Items listed in a dataset

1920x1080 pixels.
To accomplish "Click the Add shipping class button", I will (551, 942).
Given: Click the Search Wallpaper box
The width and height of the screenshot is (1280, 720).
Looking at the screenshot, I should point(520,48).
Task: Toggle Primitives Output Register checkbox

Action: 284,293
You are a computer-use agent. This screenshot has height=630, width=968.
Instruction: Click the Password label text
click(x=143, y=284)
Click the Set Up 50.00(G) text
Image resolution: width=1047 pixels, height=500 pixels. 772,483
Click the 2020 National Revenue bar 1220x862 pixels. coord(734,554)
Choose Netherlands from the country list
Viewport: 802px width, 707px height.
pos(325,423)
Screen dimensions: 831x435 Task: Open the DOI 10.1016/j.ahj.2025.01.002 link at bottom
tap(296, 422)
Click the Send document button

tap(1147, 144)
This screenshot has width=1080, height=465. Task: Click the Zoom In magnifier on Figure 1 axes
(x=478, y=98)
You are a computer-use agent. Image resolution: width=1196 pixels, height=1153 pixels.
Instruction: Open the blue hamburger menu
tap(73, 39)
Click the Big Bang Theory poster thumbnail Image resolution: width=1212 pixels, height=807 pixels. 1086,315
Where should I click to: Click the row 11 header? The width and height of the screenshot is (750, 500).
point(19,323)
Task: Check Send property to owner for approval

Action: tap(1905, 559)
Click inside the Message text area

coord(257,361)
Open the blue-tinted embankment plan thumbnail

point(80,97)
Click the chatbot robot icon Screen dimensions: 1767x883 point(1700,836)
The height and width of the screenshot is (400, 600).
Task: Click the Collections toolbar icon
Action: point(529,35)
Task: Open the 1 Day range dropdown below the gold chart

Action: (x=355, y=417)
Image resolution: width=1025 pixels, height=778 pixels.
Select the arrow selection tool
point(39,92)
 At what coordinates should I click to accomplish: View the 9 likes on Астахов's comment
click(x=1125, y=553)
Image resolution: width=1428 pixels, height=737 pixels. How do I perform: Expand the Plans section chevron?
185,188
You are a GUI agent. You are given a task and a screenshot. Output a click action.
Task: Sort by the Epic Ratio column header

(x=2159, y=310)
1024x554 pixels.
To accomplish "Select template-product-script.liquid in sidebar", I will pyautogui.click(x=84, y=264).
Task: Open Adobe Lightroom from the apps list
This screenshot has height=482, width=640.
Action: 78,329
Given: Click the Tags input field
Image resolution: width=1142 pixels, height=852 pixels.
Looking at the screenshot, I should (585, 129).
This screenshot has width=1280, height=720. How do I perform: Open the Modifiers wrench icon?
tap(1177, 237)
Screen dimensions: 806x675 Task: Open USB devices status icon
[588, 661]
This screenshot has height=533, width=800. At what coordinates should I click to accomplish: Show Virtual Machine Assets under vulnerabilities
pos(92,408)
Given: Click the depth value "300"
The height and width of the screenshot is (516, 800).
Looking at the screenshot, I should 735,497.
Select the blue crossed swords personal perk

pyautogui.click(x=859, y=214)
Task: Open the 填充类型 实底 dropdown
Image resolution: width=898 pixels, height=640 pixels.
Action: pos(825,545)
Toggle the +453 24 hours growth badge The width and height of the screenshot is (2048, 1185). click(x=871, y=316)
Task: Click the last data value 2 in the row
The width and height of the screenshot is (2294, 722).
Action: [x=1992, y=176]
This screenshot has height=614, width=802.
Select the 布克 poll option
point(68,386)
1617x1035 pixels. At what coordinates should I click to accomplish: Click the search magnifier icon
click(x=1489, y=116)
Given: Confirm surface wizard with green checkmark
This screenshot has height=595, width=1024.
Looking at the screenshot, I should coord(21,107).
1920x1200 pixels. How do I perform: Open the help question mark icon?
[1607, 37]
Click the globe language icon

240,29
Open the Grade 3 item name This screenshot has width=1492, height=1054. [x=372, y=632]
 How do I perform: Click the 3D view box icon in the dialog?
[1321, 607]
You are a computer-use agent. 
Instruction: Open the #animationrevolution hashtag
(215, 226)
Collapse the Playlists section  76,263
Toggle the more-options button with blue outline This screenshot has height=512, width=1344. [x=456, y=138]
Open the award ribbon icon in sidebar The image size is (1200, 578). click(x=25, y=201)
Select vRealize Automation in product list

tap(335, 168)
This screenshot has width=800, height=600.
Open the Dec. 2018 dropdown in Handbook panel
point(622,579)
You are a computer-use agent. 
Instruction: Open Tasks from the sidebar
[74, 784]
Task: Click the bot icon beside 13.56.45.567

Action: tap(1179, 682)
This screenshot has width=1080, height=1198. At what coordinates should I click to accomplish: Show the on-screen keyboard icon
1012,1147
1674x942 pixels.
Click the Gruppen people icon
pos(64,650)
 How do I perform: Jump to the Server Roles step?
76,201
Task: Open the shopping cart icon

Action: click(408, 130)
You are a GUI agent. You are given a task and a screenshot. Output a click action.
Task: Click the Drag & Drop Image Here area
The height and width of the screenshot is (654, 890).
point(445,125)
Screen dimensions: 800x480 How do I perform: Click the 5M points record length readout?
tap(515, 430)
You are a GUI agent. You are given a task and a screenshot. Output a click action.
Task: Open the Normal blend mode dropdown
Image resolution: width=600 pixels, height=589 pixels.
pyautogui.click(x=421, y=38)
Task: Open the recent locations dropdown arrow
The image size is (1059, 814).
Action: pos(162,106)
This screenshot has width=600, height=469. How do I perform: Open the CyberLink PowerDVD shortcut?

Your goal: All of the records need to be transcribed exactly.

Exercise answer:
1920x1080 pixels.
To accomplish "Click the Add shipping class button", I will (551, 942).
Given: Click the Search Wallpaper box
The width and height of the screenshot is (1280, 720).
Looking at the screenshot, I should point(520,48).
Task: Toggle Primitives Output Register checkbox

Action: 284,293
You are a computer-use agent. This screenshot has height=630, width=968.
Instruction: Click the Password label text
click(x=143, y=284)
Click the Set Up 50.00(G) text
Image resolution: width=1047 pixels, height=500 pixels. 772,483
Click the 2020 National Revenue bar 1220x862 pixels. coord(734,554)
Choose Netherlands from the country list
Viewport: 802px width, 707px height.
pos(325,423)
Screen dimensions: 831x435 Task: Open the DOI 10.1016/j.ahj.2025.01.002 link at bottom
tap(296, 422)
Click the Send document button

tap(1147, 144)
This screenshot has width=1080, height=465. Task: Click the Zoom In magnifier on Figure 1 axes
(x=478, y=98)
You are a computer-use agent. Image resolution: width=1196 pixels, height=1153 pixels.
Instruction: Open the blue hamburger menu
tap(73, 39)
Click the Big Bang Theory poster thumbnail Image resolution: width=1212 pixels, height=807 pixels. 1086,315
Where should I click to: Click the row 11 header? The width and height of the screenshot is (750, 500).
point(19,323)
Task: Check Send property to owner for approval

Action: tap(1905, 559)
Click inside the Message text area

coord(257,361)
Open the blue-tinted embankment plan thumbnail

point(80,97)
Click the chatbot robot icon Screen dimensions: 1767x883 point(1700,836)
The height and width of the screenshot is (400, 600).
Task: Click the Collections toolbar icon
Action: point(529,35)
Task: Open the 1 Day range dropdown below the gold chart

Action: (x=355, y=417)
Image resolution: width=1025 pixels, height=778 pixels.
Select the arrow selection tool
point(39,92)
 At what coordinates should I click to accomplish: View the 9 likes on Астахов's comment
click(x=1125, y=553)
Image resolution: width=1428 pixels, height=737 pixels. How do I perform: Expand the Plans section chevron?
185,188
You are a GUI agent. You are given a task and a screenshot. Output a click action.
Task: Sort by the Epic Ratio column header

(x=2159, y=310)
1024x554 pixels.
To accomplish "Select template-product-script.liquid in sidebar", I will pyautogui.click(x=84, y=264).
Task: Open Adobe Lightroom from the apps list
This screenshot has height=482, width=640.
Action: 78,329
Given: Click the Tags input field
Image resolution: width=1142 pixels, height=852 pixels.
Looking at the screenshot, I should (585, 129).
This screenshot has width=1280, height=720. How do I perform: Open the Modifiers wrench icon?
tap(1177, 237)
Screen dimensions: 806x675 Task: Open USB devices status icon
[588, 661]
This screenshot has height=533, width=800. At what coordinates should I click to accomplish: Show Virtual Machine Assets under vulnerabilities
pos(92,408)
Given: Click the depth value "300"
The height and width of the screenshot is (516, 800).
Looking at the screenshot, I should 735,497.
Select the blue crossed swords personal perk

pyautogui.click(x=859, y=214)
Task: Open the 填充类型 实底 dropdown
Image resolution: width=898 pixels, height=640 pixels.
Action: pos(825,545)
Toggle the +453 24 hours growth badge The width and height of the screenshot is (2048, 1185). click(x=871, y=316)
Task: Click the last data value 2 in the row
The width and height of the screenshot is (2294, 722).
Action: [x=1992, y=176]
This screenshot has height=614, width=802.
Select the 布克 poll option
point(68,386)
1617x1035 pixels. At what coordinates should I click to accomplish: Click the search magnifier icon
click(x=1489, y=116)
Given: Confirm surface wizard with green checkmark
This screenshot has height=595, width=1024.
Looking at the screenshot, I should coord(21,107).
1920x1200 pixels. How do I perform: Open the help question mark icon?
[1607, 37]
Click the globe language icon

240,29
Open the Grade 3 item name This screenshot has width=1492, height=1054. [x=372, y=632]
 How do I perform: Click the 3D view box icon in the dialog?
[1321, 607]
You are a computer-use agent. 
Instruction: Open the #animationrevolution hashtag
(215, 226)
Collapse the Playlists section  76,263
Toggle the more-options button with blue outline This screenshot has height=512, width=1344. [x=456, y=138]
Open the award ribbon icon in sidebar The image size is (1200, 578). click(x=25, y=201)
Select vRealize Automation in product list

tap(335, 168)
This screenshot has width=800, height=600.
Open the Dec. 2018 dropdown in Handbook panel
point(622,579)
You are a computer-use agent. 
Instruction: Open Tasks from the sidebar
[74, 784]
Task: Click the bot icon beside 13.56.45.567

Action: tap(1179, 682)
This screenshot has width=1080, height=1198. At what coordinates should I click to accomplish: Show the on-screen keyboard icon
1012,1147
1674x942 pixels.
Click the Gruppen people icon
pos(64,650)
 How do I perform: Jump to the Server Roles step?
76,201
Task: Open the shopping cart icon

Action: click(408, 130)
You are a GUI agent. You are given a task and a screenshot. Output a click action.
Task: Click the Drag & Drop Image Here area
The height and width of the screenshot is (654, 890).
point(445,125)
Screen dimensions: 800x480 How do I perform: Click the 5M points record length readout?
tap(515, 430)
You are a GUI agent. You are given a task and a screenshot. Output a click action.
Task: Open the Normal blend mode dropdown
Image resolution: width=600 pixels, height=589 pixels.
pyautogui.click(x=421, y=38)
Task: Open the recent locations dropdown arrow
The image size is (1059, 814).
Action: pos(162,106)
This screenshot has width=600, height=469. How do I perform: Open the CyberLink PowerDVD shortcut?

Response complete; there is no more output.